[Exercise passage]:
--------------------------------------------------

Yes, I get it, attraction is everything to some people, but while attraction may not come from NOTHING, it can come with getting to know someone better and having an open mind. I'm not saying date someone you find positively grotesque, I'm just saying give other people a chance to show you what you might be missing.
 
Now I'm not saying this will apply to EVERYONE. It obviously won't, but there are several here that I think it does apply to. It's too early in the morning to remember everything, but I'm not sure you fall into that category. I should wait til I have more coffee in me for this, but I think your issue is self fulfilling prophecy. Because you think other people think you're ugly, I think you project that out into the world and that causes people to not want to get to know you in a romantic capacity. (obviously these are just my opinions based on what you write, I could be completely wrong)

Yes, I get it, attraction is everything to some people, but while attraction may not come from NOTHING, it can come with getting to know someone better and having an open mind. I'm not saying date someone you find positively grotesque, I'm just saying give other people a chance to show you what you might be missing.

--------------------------------------------------

[Stored items]:
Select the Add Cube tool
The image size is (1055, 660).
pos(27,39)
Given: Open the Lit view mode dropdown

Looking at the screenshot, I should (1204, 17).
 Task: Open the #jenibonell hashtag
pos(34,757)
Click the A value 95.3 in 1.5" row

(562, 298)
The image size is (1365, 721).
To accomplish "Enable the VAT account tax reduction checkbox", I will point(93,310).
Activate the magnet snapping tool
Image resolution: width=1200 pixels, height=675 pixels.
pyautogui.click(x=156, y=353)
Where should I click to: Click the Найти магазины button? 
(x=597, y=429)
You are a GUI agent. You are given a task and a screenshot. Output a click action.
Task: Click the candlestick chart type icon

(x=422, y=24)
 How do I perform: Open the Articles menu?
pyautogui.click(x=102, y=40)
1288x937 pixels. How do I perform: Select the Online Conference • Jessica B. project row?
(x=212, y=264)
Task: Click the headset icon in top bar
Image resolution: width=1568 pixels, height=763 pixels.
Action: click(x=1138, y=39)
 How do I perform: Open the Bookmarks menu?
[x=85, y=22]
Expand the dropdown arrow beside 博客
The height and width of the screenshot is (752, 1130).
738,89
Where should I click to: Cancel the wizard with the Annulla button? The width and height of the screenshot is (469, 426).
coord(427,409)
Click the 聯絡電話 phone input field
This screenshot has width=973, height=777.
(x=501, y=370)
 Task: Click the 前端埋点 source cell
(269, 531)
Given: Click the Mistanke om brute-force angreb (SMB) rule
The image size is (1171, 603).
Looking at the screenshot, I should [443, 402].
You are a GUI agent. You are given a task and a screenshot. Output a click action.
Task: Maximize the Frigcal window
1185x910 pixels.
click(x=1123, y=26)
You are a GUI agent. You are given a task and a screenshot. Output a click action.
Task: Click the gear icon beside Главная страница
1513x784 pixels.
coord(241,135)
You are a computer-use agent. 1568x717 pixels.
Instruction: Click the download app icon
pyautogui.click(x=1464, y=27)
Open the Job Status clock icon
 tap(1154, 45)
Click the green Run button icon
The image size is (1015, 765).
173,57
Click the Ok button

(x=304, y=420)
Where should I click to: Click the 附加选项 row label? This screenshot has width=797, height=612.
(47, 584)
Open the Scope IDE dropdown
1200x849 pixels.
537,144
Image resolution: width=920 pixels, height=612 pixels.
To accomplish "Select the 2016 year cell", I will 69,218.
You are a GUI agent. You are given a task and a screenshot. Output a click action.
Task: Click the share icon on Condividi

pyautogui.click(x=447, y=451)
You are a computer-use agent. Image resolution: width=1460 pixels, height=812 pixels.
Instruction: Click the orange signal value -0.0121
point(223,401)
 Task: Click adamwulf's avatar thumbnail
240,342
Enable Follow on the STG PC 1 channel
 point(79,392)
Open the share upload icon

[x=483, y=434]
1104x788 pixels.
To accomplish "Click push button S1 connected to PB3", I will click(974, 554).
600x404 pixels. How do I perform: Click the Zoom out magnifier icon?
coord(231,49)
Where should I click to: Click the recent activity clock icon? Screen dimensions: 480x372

--------------------------------------------------

[Task goal]: Reproduce word for word the stretch of the post about attraction from "Now I'm not" through "be completely wrong)". The records were taken from a separate source.

[Output below]:
Now I'm not saying this will apply to EVERYONE. It obviously won't, but there are several here that I think it does apply to. It's too early in the morning to remember everything, but I'm not sure you fall into that category. I should wait til I have more coffee in me for this, but I think your issue is self fulfilling prophecy. Because you think other people think you're ugly, I think you project that out into the world and that causes people to not want to get to know you in a romantic capacity. (obviously these are just my opinions based on what you write, I could be completely wrong)